Our study had several limitations. First, whole-genome sequencing was not performed to identify the SARS-CoV-2 variants in our patients. Instead, we established a study group based on the detection rate of the delta variants indirectly determined through random sampling. Second, patients with risk factors for severe COVID-19 were rarely included in our cohort. Hence, our results cannot be applied to those patients. Third, we could not access the patients’ vaccination records. Thus, the association between vaccination and the severity of the delta variant was difficult to be determined. However, given South Korea’s low vaccination rate in low-risk groups, the number of vaccinated patients was expected to be minimal until the study period.

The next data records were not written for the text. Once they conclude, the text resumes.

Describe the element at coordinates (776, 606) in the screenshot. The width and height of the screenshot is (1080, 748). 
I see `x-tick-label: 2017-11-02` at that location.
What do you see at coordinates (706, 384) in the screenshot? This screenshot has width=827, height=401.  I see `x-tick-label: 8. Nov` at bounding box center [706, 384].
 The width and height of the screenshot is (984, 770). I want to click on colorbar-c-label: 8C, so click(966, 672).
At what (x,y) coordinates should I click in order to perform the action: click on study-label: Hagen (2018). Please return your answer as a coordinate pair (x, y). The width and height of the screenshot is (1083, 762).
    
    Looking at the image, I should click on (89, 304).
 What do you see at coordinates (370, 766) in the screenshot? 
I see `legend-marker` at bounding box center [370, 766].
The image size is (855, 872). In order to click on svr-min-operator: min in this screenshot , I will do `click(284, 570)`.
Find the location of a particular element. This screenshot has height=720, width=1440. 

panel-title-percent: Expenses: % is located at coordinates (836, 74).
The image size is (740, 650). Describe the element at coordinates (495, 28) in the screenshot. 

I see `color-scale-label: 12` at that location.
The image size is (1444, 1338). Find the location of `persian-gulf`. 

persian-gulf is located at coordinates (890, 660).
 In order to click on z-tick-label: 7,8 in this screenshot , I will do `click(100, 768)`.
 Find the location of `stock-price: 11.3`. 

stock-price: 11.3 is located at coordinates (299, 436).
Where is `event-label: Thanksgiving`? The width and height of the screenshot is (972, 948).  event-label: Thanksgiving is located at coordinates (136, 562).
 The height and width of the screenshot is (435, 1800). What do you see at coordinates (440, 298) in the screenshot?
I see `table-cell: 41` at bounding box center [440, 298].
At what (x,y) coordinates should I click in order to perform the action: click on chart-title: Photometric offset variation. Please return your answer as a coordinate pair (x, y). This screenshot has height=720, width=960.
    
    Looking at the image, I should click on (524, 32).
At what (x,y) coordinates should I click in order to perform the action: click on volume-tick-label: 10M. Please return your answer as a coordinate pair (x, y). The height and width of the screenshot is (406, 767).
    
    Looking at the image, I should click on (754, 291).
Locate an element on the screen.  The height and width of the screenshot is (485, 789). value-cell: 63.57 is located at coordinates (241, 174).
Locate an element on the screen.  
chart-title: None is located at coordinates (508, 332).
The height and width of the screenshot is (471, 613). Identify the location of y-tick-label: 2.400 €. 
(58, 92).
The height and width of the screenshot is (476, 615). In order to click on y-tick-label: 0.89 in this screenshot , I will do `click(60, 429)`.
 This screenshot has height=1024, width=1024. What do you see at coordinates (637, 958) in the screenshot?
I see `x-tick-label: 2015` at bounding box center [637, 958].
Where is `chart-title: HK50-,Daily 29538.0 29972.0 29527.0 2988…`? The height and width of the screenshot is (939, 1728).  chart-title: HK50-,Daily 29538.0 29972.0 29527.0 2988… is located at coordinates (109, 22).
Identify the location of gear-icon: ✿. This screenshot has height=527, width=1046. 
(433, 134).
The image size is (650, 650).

Despite these limitations, our study had the following strength. We reviewed the medical information of adult COVID-19 patients without risk factors for severe disease from diagnosis to release from isolation. This approach provided a clearer understanding of the clinical course of asymptomatic to moderate COVID-19 patients than could be achieved in previous studies.

In conclusion, we found increased hospitalization in the adult COVID-19 patients diagnosed during the delta variant nationwide outbreak in South Korea. The incidence of pneumonia was higher and number of various COVID-19 symptoms was greater in the patients diagnosed during the delta variant outbreak than in those diagnosed earlier. Health care authorities should be aware of the greater toxicity of the delta variant. Appropriate countermeasures against pandemic of this variant are urgently required.